The present invention provides an induction heating fixing apparatus comprising: an endless belt-shaped heating target member capable of moving any position; an induction current generation mechanism including first and second coils for allowing the member to be heated to generate an eddy current, wherein the first and second coils are separated into two or more elements at a cross section orthogonal to a direction along which the member to be heated moves; a pressing member which contacts with the member to be heated and can provide a nip having a specified width in cooperation with the member to be heated; and a releasing mechanism which, from the member to be heated, separates a fixing member passing through the nip between the member to be heated and the pressing member, wherein the releasing mechanism is provided at a specified position on an outside periphery of the member to be heated in correspondence with a position causing a maximum gap between wire turns of the first and second coils in the induction current generation mechanism.

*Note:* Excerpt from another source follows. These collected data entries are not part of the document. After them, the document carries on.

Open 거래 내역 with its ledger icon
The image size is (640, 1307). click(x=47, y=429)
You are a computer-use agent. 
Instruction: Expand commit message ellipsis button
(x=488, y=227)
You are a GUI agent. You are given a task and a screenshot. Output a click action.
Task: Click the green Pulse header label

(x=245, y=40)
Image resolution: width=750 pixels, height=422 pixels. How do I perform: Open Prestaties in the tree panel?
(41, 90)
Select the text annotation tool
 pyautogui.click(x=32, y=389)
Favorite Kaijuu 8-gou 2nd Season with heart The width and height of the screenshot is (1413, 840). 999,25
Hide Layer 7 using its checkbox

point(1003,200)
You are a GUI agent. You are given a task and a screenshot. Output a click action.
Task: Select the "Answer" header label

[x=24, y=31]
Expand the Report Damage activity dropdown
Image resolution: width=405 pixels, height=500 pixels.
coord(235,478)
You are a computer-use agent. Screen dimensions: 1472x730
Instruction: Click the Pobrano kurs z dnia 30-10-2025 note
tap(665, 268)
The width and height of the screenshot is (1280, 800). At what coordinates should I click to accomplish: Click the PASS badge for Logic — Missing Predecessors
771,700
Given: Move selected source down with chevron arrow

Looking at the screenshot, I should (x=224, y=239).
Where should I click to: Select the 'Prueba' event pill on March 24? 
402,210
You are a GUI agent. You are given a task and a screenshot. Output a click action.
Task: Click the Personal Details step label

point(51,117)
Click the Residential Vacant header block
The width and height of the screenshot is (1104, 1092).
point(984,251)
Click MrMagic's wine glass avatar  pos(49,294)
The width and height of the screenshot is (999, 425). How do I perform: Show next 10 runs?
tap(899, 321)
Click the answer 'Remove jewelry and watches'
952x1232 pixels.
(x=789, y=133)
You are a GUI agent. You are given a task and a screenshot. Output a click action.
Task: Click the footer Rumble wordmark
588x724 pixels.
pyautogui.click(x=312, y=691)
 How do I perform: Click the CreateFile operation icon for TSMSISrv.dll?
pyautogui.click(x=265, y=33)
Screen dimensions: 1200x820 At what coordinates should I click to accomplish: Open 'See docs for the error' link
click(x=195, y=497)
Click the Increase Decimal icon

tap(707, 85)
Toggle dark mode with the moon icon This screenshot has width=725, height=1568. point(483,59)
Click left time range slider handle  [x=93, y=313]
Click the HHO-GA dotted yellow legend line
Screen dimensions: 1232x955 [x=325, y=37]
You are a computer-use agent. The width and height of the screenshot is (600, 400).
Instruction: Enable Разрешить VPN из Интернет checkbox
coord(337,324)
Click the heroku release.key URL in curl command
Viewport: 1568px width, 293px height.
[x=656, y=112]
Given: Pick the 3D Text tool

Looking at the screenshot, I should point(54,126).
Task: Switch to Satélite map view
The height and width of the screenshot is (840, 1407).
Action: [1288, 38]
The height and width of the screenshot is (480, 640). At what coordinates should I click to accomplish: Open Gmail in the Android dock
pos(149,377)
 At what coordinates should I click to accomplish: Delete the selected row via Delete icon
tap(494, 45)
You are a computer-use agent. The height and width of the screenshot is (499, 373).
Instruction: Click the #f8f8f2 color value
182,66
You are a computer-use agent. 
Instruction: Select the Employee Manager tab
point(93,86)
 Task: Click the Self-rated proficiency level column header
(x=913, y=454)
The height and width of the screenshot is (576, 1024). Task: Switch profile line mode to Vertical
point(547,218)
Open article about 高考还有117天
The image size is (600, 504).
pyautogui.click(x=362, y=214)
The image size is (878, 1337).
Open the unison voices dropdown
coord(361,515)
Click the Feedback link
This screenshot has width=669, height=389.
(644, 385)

Further, the present invention provides a fixing apparatus using induction heating comprising: an endless belt-shaped heating target member capable of moving any position; an induction current generation mechanism including first and second coils for allowing the member to be heated to generate an eddy current, wherein the first and second coils are separated into two or more elements at a cross section orthogonal to a direction along which the member to be heated moves and along a longer direction of the member to be heated; a pressing member which contacts with the member to be heated and can provide a nip having a specified width in cooperation with the member to be heated; and a releasing mechanism which, from the member to be heated, separates a fixing member passing through the nip between the member to be heated and the pressing member, wherein at least one of the releasing mechanisms is provided at a specified position on an outside periphery of the member to be heated in correspondence with a position causing a maximum gap between wire turns of the first and second coils in the induction current generation mechanism, and at a specified position on an outside periphery of the member to be heated in correspondence with a position for separating the first and second coils in the induction current generation mechanism along a longer direction of the member to be heated.

Moreover, the present invention provides an image forming apparatus comprising: a photo conductor capable of retaining an image by being selectively irradiated with light in an electrostatically charged state; a developing apparatus which supplies a visualization material to the image formed on the photo conductor; a first roller which is extended along a first direction and is rotatable around a center shaft along a second direction orthogonal to the first direction; a second roller provided along the first roller in a manner capable of contacting with the first roller, wherein the second roller can supply a specified pressure to the first roller and is elastically deformed to provide a nip having a specified width in conjunction with the first roller; a heating apparatus which is arranged along an inside periphery of the first roller and is supplied with power for heating the first roller by means of eddy current, wherein the heating apparatus comprises at least two flat coils provided along an inside periphery of the first roller and is divided into two or more elements along the first direction of the first roller, a magnetic field generated from the flat coil has a specified distribution in accordance with a position at the inside periphery of the first roller, and a position corresponding to the minimum distribution is shifted from the nip for a specified amount downstream along a direction of rotating an outside periphery of the first roller; a releasing mechanism which separates a fixing member passing through the nip between the first roller and the second roller, from the first roller, wherein the releasing mechanism is provided on an outside periphery of the first roller at a specified position corresponding to a position which minimizes a magnetic field generated by the flat coil of the heating apparatus; and a fixing apparatus which includes a current supply mechanism, heats and melts the visualization material image developed by the developing apparatus, and then presses the image together with the fixing medium to fix the image onto the fixing medium, wherein the current supply mechanism can independently supply electric current to a coil which is selected from the flat coils of the heating apparatus and is divided along the first direction as a specified unit.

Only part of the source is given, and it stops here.